Identification and In Vivo Validation of Novel Genes for Developmental Glaucoma

Douglas Gould, PhD The Regents of the University of California, San Francisco

Summary

Developmental glaucoma strikes early in life and can be caused by a congenital problem known as anterior segment dysgenesis (ASD), which is when the fluid-filled anterior segment of the eye doesn’t develop properly. One of the major consequences of ASD is glaucoma, which can lead to irreversible blindness at a young age. Our goal is to understand how these problems come about with the end goal of establishing treatments.

Project Details

The focus of this project is to identify and validate new genes that can cause malformations of the front of the eye that lead to glaucoma.

We are approaching this goal in three steps. First, we are sequencing the entire genomes of patients that have developmental glaucoma and using sophisticated computational tools to prioritize genetic variants that might be causing glaucoma in these patients. Next, to prove that the mutations that we identify are indeed involved in eye development, we will express the mutations in zebrafish to see if they also cause developmental defects in that model system. If they do, we will use these model organisms to try to understand how the mutant gene leads to glaucoma. Finally, for genes that are validated to be involved in eye development, we will sequence a large panel of other patients that have developmental glaucoma to try to understand what proportion of patients might be affected by mutations in the newly identified gene.

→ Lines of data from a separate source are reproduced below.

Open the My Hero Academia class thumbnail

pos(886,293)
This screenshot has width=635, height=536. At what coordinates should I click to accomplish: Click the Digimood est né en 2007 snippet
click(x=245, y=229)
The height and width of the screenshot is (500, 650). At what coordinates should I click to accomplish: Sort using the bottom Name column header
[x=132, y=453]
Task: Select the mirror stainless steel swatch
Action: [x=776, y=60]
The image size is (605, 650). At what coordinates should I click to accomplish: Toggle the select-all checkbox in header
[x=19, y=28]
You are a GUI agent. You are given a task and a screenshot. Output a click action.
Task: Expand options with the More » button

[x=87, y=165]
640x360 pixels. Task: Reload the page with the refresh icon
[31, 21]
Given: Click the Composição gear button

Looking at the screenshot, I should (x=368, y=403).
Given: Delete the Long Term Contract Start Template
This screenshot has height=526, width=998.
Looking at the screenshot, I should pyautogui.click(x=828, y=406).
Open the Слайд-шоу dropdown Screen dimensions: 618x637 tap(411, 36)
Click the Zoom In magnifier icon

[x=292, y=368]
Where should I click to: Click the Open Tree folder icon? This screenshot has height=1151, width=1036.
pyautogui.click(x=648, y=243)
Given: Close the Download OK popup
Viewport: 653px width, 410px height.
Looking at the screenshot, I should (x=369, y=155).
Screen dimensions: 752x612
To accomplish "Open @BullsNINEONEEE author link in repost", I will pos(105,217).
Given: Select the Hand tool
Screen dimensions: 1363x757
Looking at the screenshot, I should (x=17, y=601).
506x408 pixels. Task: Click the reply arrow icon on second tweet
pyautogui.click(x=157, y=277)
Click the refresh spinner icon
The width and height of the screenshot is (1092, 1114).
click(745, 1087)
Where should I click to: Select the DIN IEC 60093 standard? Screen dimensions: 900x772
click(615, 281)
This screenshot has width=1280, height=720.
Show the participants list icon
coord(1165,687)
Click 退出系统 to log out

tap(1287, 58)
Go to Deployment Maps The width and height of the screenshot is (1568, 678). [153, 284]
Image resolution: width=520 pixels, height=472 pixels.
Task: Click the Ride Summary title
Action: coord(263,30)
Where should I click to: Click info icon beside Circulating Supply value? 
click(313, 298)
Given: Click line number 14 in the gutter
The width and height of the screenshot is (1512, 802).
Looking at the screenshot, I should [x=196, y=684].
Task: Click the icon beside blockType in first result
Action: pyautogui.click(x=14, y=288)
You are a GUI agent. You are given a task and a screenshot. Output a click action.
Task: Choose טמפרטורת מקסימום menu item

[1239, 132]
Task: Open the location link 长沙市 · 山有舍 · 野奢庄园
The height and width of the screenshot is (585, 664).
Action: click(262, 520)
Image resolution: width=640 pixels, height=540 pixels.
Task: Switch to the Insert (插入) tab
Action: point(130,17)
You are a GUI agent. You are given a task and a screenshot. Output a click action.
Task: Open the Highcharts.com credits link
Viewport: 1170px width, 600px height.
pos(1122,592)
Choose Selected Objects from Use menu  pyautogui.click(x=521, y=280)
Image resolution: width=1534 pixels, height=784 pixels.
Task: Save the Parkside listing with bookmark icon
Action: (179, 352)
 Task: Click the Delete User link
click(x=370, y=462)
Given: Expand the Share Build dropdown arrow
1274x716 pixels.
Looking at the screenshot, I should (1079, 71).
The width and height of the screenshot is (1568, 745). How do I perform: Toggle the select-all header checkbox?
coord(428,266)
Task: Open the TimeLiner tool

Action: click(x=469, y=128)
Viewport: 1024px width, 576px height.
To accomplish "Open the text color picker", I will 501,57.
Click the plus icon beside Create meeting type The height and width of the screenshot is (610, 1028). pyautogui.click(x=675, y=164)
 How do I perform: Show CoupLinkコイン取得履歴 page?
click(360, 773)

There are two unique aspects of our project. First, we are using 'whole genome sequencing' to identify genes that might cause glaucoma in patients. While many groups seek to identify novel genes by sequencing only the coding regions of the genome, we will examine the entire genome to identify mutations that may be overlooked using other methods. Second, we are employing cutting edge genome editing techniques to quickly and specifically recreate mutations in zebrafish to generate new research models.

Upon completion of this project, we will know more about the genes and cellular pathways that are disrupted in developmental glaucoma. Understanding how these pathways work is important because that opens the possibility that the pathway(s) can be restored or preserved to prevent or treat glaucoma in these patients.